◆ SUPPLIED ENTRIES ◆
------------------------------------------------

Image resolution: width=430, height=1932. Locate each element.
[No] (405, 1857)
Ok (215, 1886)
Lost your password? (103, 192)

------------------------------------------------

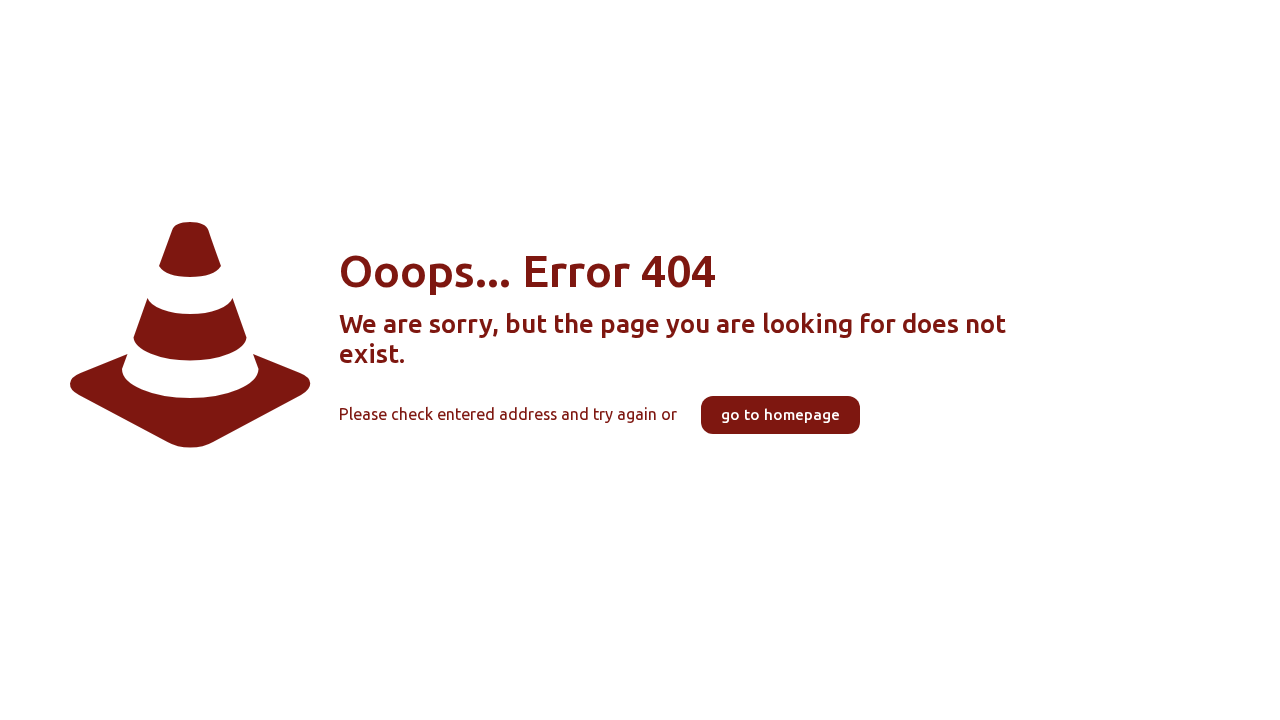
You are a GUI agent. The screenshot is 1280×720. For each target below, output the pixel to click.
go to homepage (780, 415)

------------------------------------------------

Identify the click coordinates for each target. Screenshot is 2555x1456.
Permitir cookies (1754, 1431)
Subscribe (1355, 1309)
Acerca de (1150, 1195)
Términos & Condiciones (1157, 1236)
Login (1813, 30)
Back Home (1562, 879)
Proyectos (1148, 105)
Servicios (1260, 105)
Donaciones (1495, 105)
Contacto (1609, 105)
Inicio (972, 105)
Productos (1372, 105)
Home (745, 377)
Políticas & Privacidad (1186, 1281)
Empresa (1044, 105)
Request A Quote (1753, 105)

------------------------------------------------

◆ TRY IT ◆
In the records above, the line with "Inicio (972, 105)" marks the start and the line with "Request A Quote (1753, 105)" marks the end; copy that stretch exactly, both lines included, and nothing else.

◆ WRITTEN ANSWER ◆
Inicio (972, 105)
Productos (1372, 105)
Home (745, 377)
Políticas & Privacidad (1186, 1281)
Empresa (1044, 105)
Request A Quote (1753, 105)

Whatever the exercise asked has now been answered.